Dans les deux circonstances, la personne doit avoir l’occasion de retirer son consentement et doit donner expressément son consentement avant de recevoir l’aide médicale à mourir, sauf dans un cas. Le projet de loi prévoit un mécanisme de renonciation au consentement final pour les personnes dont la mort naturelle est raisonnablement prévisible. Si une personne qui répond à tous les critères d’admissibilité et de procédure est informée par des professionnels que sa perte de capacité à donner son consentement est imminente, elle peut signer une entente écrite avec un médecin ou un infirmier praticien pour recevoir l’aide médicale à mourir à une date convenue et donner à l’avance son consentement, au cas où elle perdrait sa capacité à le faire avant cette date. Bien que la loi ne prévoie rien à cet effet, on présume que la date convenue pourra être modifiée par écrit en fonction de la progression de la situation. Si la personne perd sa capacité de consentement, mais ne refuse pas l’administration de la substance par des mots, des sons ou des gestes, l’aide médicale à mourir peut lui être fournie conformément à l’entente, même si elle n’a plus la capacité d’exprimer son consentement final.
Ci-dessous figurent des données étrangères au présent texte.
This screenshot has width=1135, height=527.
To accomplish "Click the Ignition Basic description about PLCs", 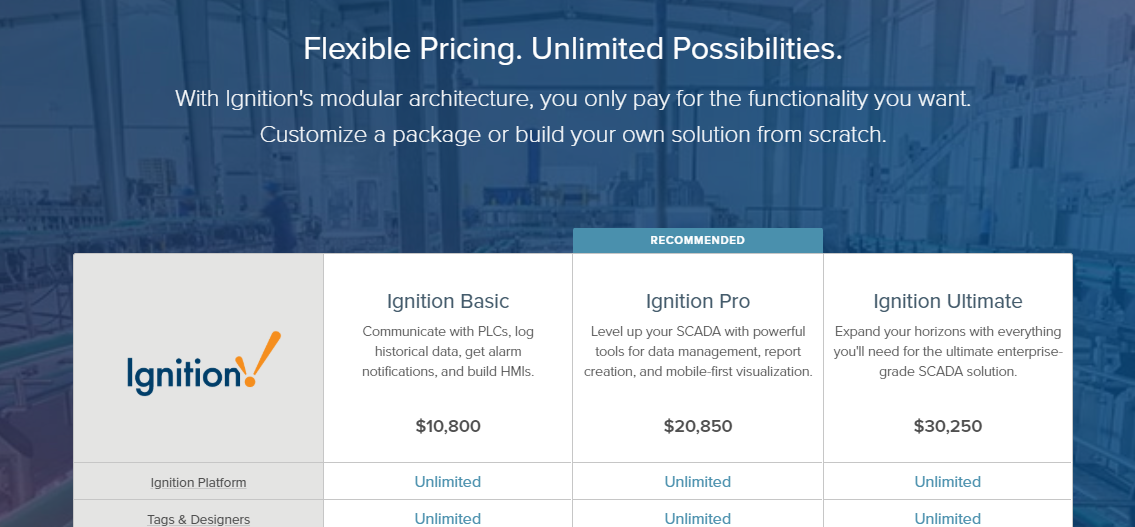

Le consentement préalable est aussi maintenant permis si la personne choisit de s’administrer elle-même la substance qui causera son décès. Le patient qui choisit l’auto-administration peut conclure une entente écrite avec son fournisseur de soins, qui autorise le médecin ou l’infirmier praticien à lui administrer une deuxième substance pour compléter le processus s’il ne meurt pas dans une période déterminée et perd sa capacité à consentir.  L’auto-administration a jusqu’à maintenant été très rare au Canada, et on estime que cette disposition permettra d’éliminer certaines hésitations.

Renseignements à fournir

Le projet de loi C-7 impose la transmission de plus de renseignements et oblige notamment les personnes qui effectuent des évaluations préliminaires à signaler toutes les évaluations réalisées, et non seulement les cas où une aide médicale à mourir a été administrée. Les pharmaciens et techniciens en pharmacie doivent également produire un rapport chaque fois qu’une substance en lien avec la prestation de l’aide médicale à mourir est fournie. On estime que ces données « en amont » permettront de brosser un portrait plus complet des enjeux d’admissibilité et d’accès, le cas échéant. Le ministre de la Santé disposera en outre de pouvoirs de réglementation accrus; il pourra ainsi recueillir des données sur l’origine ethnique, l’identité autochtone et le handicap afin de déterminer s’il existe des inégalités ou des désavantages individuels ou systémiques dans la prestation de l’aide médicale à mourir.

Futurs développements

Les dernières modifications ne marquent certainement pas la fin des développements législatifs en matière d’aide médicale à mourir au Canada. Le projet de loi-C-7 exige qu’un examen soit mené par des experts sur les protocoles, les lignes directrices et les mesures de sauvegarde recommandés pour les demandes d’aide médicale à mourir de personnes atteintes d’une maladie mentale. Des recommandations devront être déposées dans la prochaine année. Un comité parlementaire doit aussi entamer, d’ici 30 jours, un examen sur l’application des dispositions du Code criminel sur l’aide médicale à mourir et les enjeux liés aux mineurs matures, aux demandes préalables, à la maladie mentale, à l’état des soins palliatifs au Canada et à la protection des Canadiens ayant un handicap.